The house is one and a half storeys arranged over three bays, with a rear return. The steeply pitched natural slate roof is aligned north-south with boxed eaves, cusped timber bargeboards, and exposed purlin tails to the end gables. Half-round metal rainwater goods complete the roofline. Between the central and left bays stand a pair of tall rendered chimneysstacks with concrete coping, set at angles on a common rendered base.
The walls are cement-dashed with a smooth rendered basecourse. The principal elevation faces west and features a gabled central porch with roof detailing that matches the main house roof, tied into its front pitch. The porch front is smooth rendered with the main entrance in a plain rectangular opening. The reproduction door is four-panelled with the top two panels glazed and the bottom two bolection-moulded, flanked by narrow four-paned sidelights. The gable apex is smooth rendered with three raised render verticals mimicking half-timbering and creating four panels. The cheeks of the porch are blank.

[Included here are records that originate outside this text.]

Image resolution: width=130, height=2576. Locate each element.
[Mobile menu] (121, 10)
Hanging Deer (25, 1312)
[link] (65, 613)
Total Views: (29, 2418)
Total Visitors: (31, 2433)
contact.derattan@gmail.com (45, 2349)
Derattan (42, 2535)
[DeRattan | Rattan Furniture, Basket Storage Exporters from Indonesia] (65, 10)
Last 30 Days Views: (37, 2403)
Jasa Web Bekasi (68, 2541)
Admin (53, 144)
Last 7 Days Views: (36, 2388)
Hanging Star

To the left and right bays of the façade are single rectangular landscape-format window openings with smooth rendered architraves and granite cills. Each contains three timber lattice casements with shallow Tudor-arched heads.
The left (north) and right (south) elevations are identical in treatment. The front and rear walls advance to stand flush with the overhanging eaves, thereby creating recessed gable walls. Both side elevations have a ground-floor window matching those on the façade, and to the upper-floor apex is a 2-by-2 vertically divided sliding sash window. The apex is rendered as the porch.

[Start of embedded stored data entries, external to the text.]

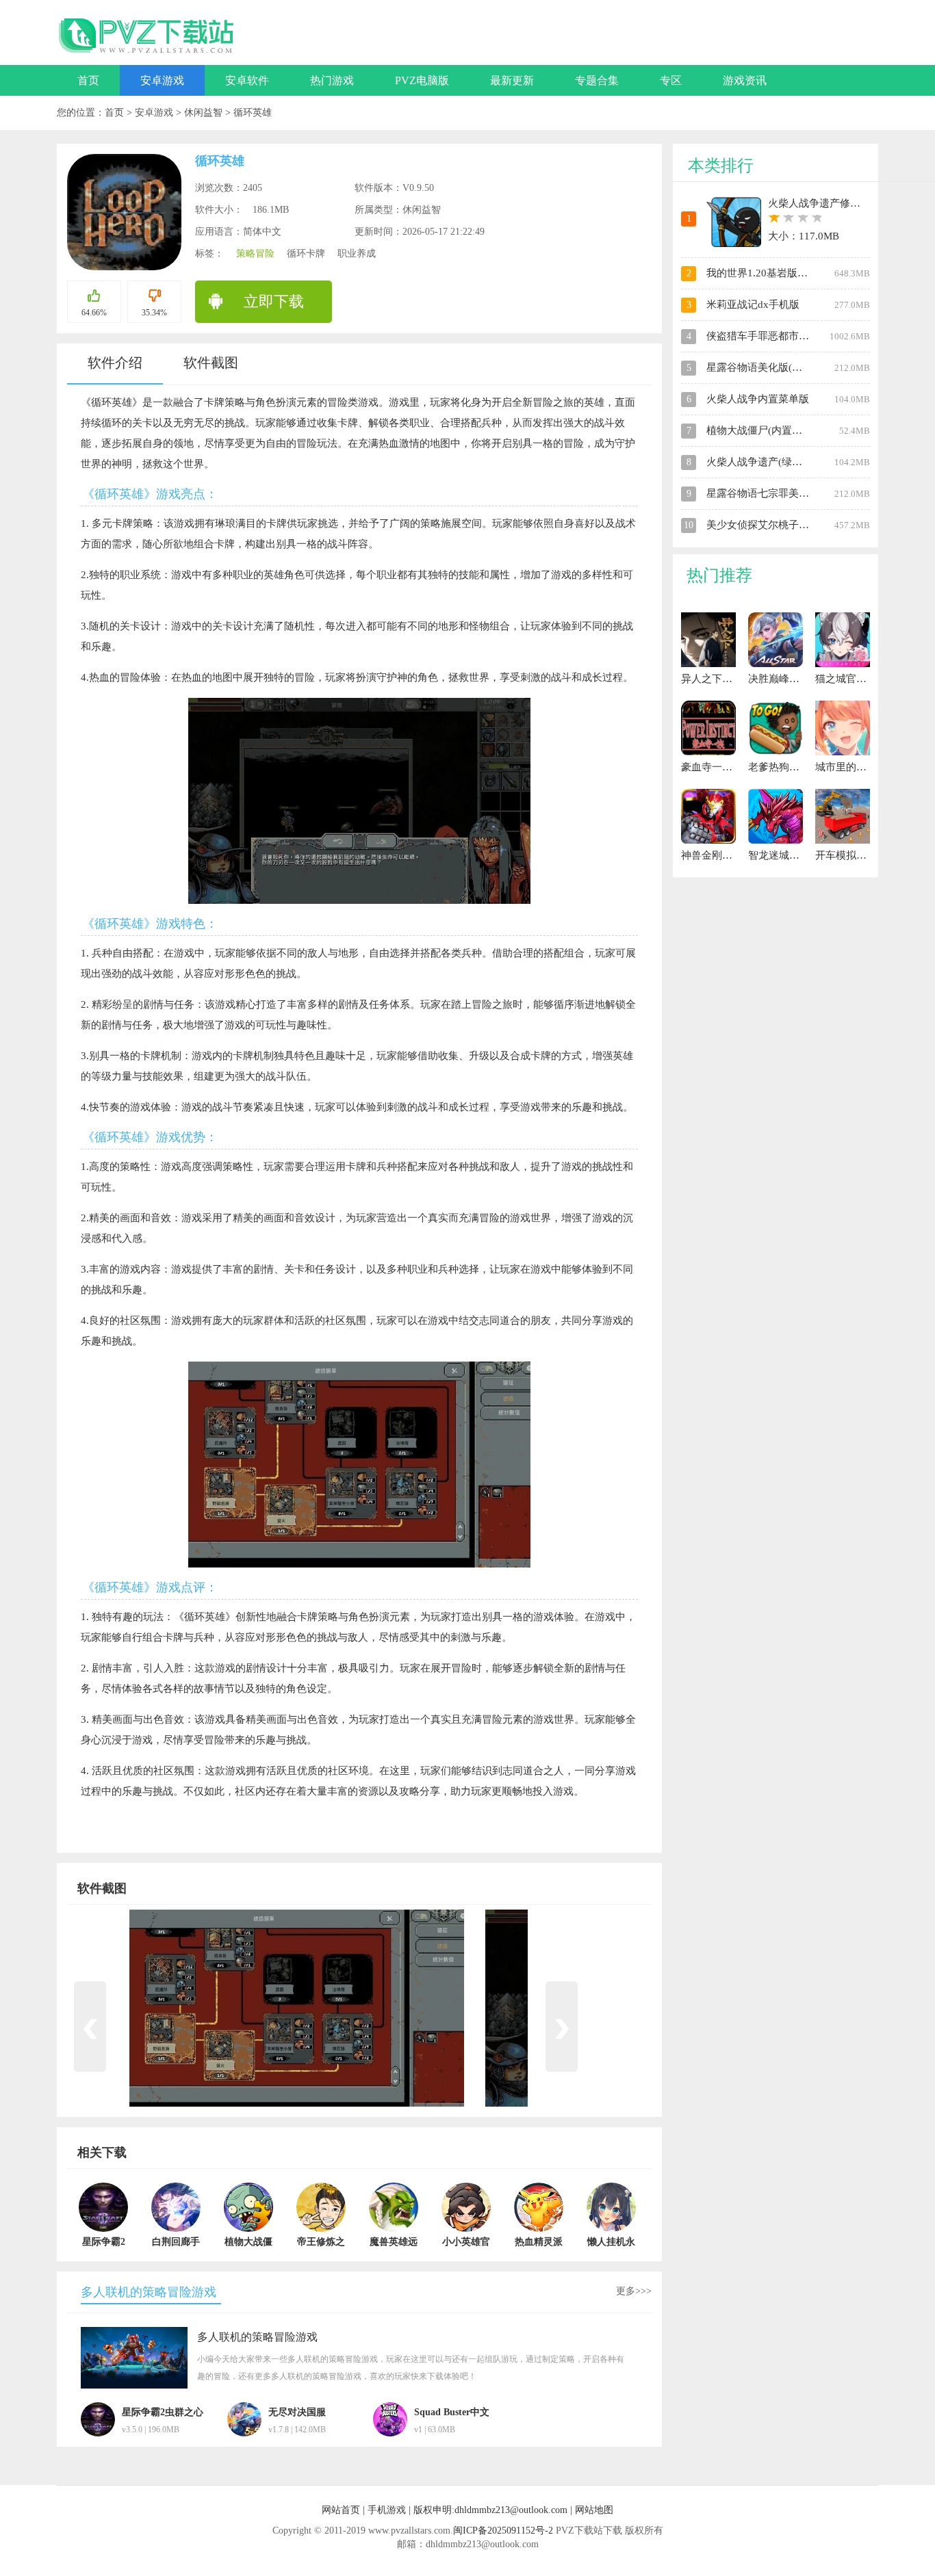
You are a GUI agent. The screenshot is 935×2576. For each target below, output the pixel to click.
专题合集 (597, 80)
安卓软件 (247, 80)
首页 (88, 80)
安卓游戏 (162, 80)
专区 (671, 80)
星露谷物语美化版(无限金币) (771, 367)
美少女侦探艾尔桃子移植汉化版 (778, 524)
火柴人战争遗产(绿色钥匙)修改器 (781, 461)
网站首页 (341, 2510)
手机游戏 (387, 2510)
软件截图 (210, 362)
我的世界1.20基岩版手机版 (767, 273)
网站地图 (594, 2510)
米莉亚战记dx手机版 (752, 304)
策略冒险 (255, 253)
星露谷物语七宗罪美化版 (762, 493)
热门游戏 (332, 80)
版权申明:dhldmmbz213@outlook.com (490, 2510)
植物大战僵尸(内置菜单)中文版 (776, 430)
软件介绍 (115, 362)
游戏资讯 (745, 80)
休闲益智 (204, 112)
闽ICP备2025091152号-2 (503, 2530)
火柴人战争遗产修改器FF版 (830, 203)
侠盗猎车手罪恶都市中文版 (768, 335)
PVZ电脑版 (422, 80)
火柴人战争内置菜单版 (757, 398)
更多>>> (634, 2291)
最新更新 (512, 80)
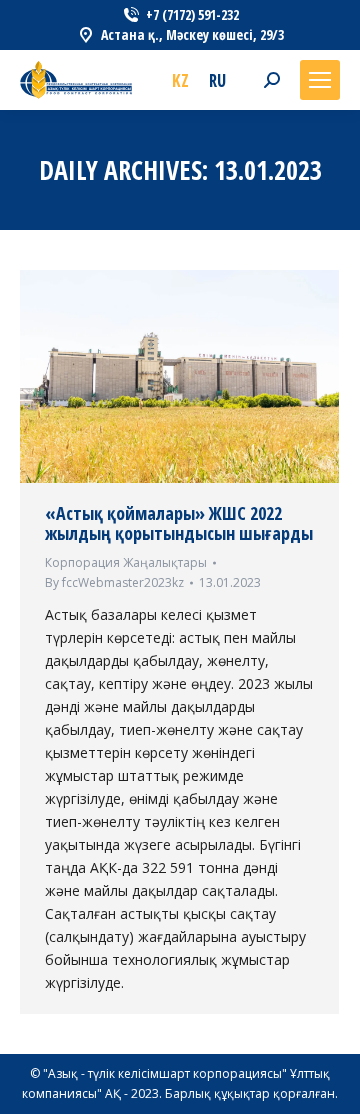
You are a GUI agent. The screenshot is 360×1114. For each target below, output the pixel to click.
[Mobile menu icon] (320, 80)
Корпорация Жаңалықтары (126, 562)
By (114, 582)
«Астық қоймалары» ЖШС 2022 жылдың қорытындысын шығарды (179, 523)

The rear (east) elevation is abutted at its centre by a wide rear return. The exposed right section of the rear wall is blank, while the exposed left section has a rectangular window opening containing a pair of Tudor casements.
The rear return has a pitched natural slate roof aligned west-east, which ties into the rear pitch of the main roof. It carries a cast-iron skylight on its south pitch and a small modern flue pipe on its north pitch, both with modern ventilators. Gabled dormers to the centre of each pitch have bargeboards detailed as the main roof and each contains a 2-by-2 sliding sash window with matching 1-by-1 sidelights; the cheeks are blank.
The slightly recessed gable wall of the return has a window (as those to the dormers) set to ground-floor right. Above at upper-floor level are a 2-by-2 sliding sash window and a 1-by-1 sliding sash window to its left, each with concrete cill. The right (north) cheek of the return has a pair of modern glazed doors. The left (south) cheek has a small windbreak porch to centre under a cat-slide of the main roof, with a half-glazed door as the front door and blank cheeks flanked left and right by Tudor lattice casement windows.
The mature garden setting contains a small modern shed and a larger garage to the southeast of the house. Both are constructed in rubble stone with pitched natural slate roofs. The garden is enclosed to north, west, and south by Milltown Street and the Donaghaguy Road, and rises to the east where the house is situated. The boundary to the east adjoins an adjacent house. A rubble stone wall encloses the garden to the west, continuing to Donaghaguy Road as a modern rubble stone wall which sweeps inwards to the drive at the south. The drive is entered through a pair of modern timber gates supported on plain timber posts.